Orang Batak merupakan suku ketiga terbesar di Kota Bandung. Mereka selalu menjaga dan memelihara tradisi budaya mereka, tidak peduli di mana mereka tinggal. Mereka percaya bahwa adat dan budaya Batak memiliki nilai-nilai sakral, yang membuat setiap aktivitas mereka tampak unik. Berikut adalah bagaimana mereka mempertahankan identitas etnik mereka. 

Motivasi Merantau 

Merantau merupakan salah satu cara bagi Orang Batak untuk mengembangkan kemandirian dan keberanian. Aktivitas ini memerlukan tekad yang kuat, motivasi, dan dukungan yang cukup. Dengan merantau, mereka harus berada jauh dari orang tua dan keluarga, menghadapi lingkungan yang baru, dan berusaha melakukan segala sesuatu secara mandiri. Namun, tekad untuk meraih kesuksesan dan membahagiakan kelurga akan meguatkan hati setiap Orang Batak yang berada di perantauan. Inilah yang menjadikan Orang Batak perantauan seringkali memiliki mental yang kuat dan kemandirian tinggi. Bagi Orang Batak, merantau bukan hanya tentang berusaha meningkatkan kualitas hidup mereka, tetapi juga tentang suatu proses perkembangan psikologis dan mengubah persefektif dalam memandang kehidupan. Selama merantau Orang Batak akan berinteraksi dengan beragam dari berbagai daerah yang berbeda. Melalui pengalaman-pengalaman yang diperoleh, Orang Batak perantauan akan mendapatkan banyak pelajaran hidup yang berharga untuk menjalani kehidupan.

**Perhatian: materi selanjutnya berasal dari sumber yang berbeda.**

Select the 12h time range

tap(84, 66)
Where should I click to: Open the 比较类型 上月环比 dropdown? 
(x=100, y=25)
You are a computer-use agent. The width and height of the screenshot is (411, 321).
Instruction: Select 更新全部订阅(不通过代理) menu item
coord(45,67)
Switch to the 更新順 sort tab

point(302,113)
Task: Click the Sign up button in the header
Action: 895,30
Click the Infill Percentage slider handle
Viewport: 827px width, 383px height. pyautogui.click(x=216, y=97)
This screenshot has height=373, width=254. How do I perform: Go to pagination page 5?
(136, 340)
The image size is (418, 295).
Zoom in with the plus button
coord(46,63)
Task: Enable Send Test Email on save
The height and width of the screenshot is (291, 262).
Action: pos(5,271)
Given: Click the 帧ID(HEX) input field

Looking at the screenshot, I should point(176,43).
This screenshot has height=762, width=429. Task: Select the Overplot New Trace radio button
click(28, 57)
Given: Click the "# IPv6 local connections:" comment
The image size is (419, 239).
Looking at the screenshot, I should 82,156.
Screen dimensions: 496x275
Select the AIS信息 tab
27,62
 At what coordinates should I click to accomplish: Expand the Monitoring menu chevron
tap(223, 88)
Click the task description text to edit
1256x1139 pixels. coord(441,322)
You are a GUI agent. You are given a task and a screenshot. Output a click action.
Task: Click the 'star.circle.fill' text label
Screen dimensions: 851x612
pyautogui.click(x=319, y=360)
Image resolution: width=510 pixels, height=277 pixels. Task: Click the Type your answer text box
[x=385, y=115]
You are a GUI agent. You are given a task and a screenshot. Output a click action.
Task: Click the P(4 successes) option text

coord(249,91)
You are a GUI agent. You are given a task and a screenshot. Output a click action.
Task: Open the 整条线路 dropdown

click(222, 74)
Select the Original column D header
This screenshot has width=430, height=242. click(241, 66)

Marga sebagai Identitas Utamanya

Marga adalah elemen penting dalam identitas Orang Batak. Suku ini mengadopsi sistem kekerabatan patrilineal, di mana garis keturunan diturunkan melalui laki-laki. Sistem ini tetap berlaku di mana pun mereka berada, dan tidak berubah meskipun ada pengaruh dari budaya lain. Bagi Orang Batak, marga hanya diberikan kepada anak laki-laki dan dijaga sepanjang hidup. Marga ini diwariskan oleh leluhur Orang Batak dan harus dipertahankan oleh generasi berikutnya agar tidak punah. 

Salah satu tujuan hidup Orang Batak adalah "anak ki do hamoraon di au" yang berarti anak merupakan harta berharga yang tak ternilai. Dalam budaya Batak, anak-anak dianggap sebagai berkah utama, terutama dalam konteks pewarisan garis keturunan. Oleh karena itu, konsep "semakin banyak anak, semakin banyak rejeki" sangat populer, terutama bagi keluarga dengan banyak anak laki-laki. Namun, bagi masyarakat Batak yang tinggal di Bandung, jumlah dan jenis kelamin anak bukan lagi menjadi tolak ukur. Yang lebih diutamakan adalah keberhasilan anak-anak mereka dalam pendidikan dan karir. Hal ini menunjukkan bahwa nilai dan prioritas dapat berubah sesuai dengan lingkungan dan kondisi sosial. Setiap Orang Batak harus memahami tarombo mereka, yaitu silsilah marga Batak. Semua keturunan Batak, terutama yang tinggal di Bandung, harus mengetahui tarombo mereka karena ini memberikan pemahaman tentang sistem kekerabatan mereka. Berbeda dengan suku lain, sangat penting bagi Orang Batak untuk mengetahui tarombo marga mereka dan leluhur mereka. Mereka harus mengingat asal-usul marga mereka.

Memperaktekkan Dalihan Na Tolu disetiap Aktivitasnya

Orang Batak yang tinggal di Bandung selalu menjadikan dalihan na tolu sebagai pedoman hidup mereka. Dalihan na tolu memegang peran penting dalam kehidupan masyarakat Batak, terutama yang berada di Bandung. Hak dan tanggung jawab individu atau kelompok ditetapkan melalui dalihan na tolu. Mengingat jumlah Orang Batak yang cukup besar di Bandung, hal ini membuat ikatan kekeluargaan mereka menjadi sangat erat, terutama bagi mereka yang tergabung dalam suatu komunitas.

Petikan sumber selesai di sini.